発行元:Greentech Media company (http://www.greentechmedia.com/)

著者紹介:ABOUT THE AUTHORで著者のDavid J. Leedsの経歴紹介があり、

要旨:EXECUTIVE SUMMARYで本レポートの概要を紹介、

主要な調査結果:KEY FINDINGSで本レポートの主要な調査結果が順不同で26ポイントにまとめられています。

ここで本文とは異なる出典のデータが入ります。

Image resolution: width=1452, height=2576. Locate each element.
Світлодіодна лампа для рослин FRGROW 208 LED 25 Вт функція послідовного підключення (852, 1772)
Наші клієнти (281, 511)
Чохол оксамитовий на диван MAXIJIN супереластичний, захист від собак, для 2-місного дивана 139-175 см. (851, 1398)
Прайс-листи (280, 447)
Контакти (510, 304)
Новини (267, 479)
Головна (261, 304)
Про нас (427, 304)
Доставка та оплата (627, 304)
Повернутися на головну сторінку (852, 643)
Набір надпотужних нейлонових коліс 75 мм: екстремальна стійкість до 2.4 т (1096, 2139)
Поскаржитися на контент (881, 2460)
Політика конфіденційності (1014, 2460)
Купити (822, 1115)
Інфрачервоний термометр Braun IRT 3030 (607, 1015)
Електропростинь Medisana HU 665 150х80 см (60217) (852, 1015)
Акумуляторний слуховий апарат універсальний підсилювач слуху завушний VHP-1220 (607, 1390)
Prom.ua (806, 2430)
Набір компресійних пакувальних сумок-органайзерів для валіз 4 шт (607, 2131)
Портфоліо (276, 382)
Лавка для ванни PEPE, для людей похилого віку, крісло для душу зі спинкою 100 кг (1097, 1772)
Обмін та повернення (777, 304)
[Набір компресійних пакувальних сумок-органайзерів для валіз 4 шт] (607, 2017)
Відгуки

1章 スマートグリッドの分類:TAXONOMY OF A SMARTER GRIDでは、本レポートの最大の成果の1つと思われるスマートグリッドの分類図が示され、その見方(『スマートグリッド入門』でカバーされている)と、スマートグリッド市場をドライブするもの(1.2節:増大するエネルギー需要、エネルギー自給と安全保障、温室効果ガス排出削減、経済成長、政策と規制、技術の進歩、グリッド最適化による効率改善、再生可能エネルギー、分散電源およびエネルギー・ストレージの増加、最新の消費者サービス、インフラの信頼性とセキュリティ、21世紀の電力品質)、スマートグリッドの課題(1.3節:相互運用性標準、旧式化しないシステム・アーキテクチャ、電力会社のビジネスモデルとインセンティブの再定義、大量の再生可能・分散電源のインテグレーション 、消費者のスマートグリッド・サービスの採用)がまとめられています。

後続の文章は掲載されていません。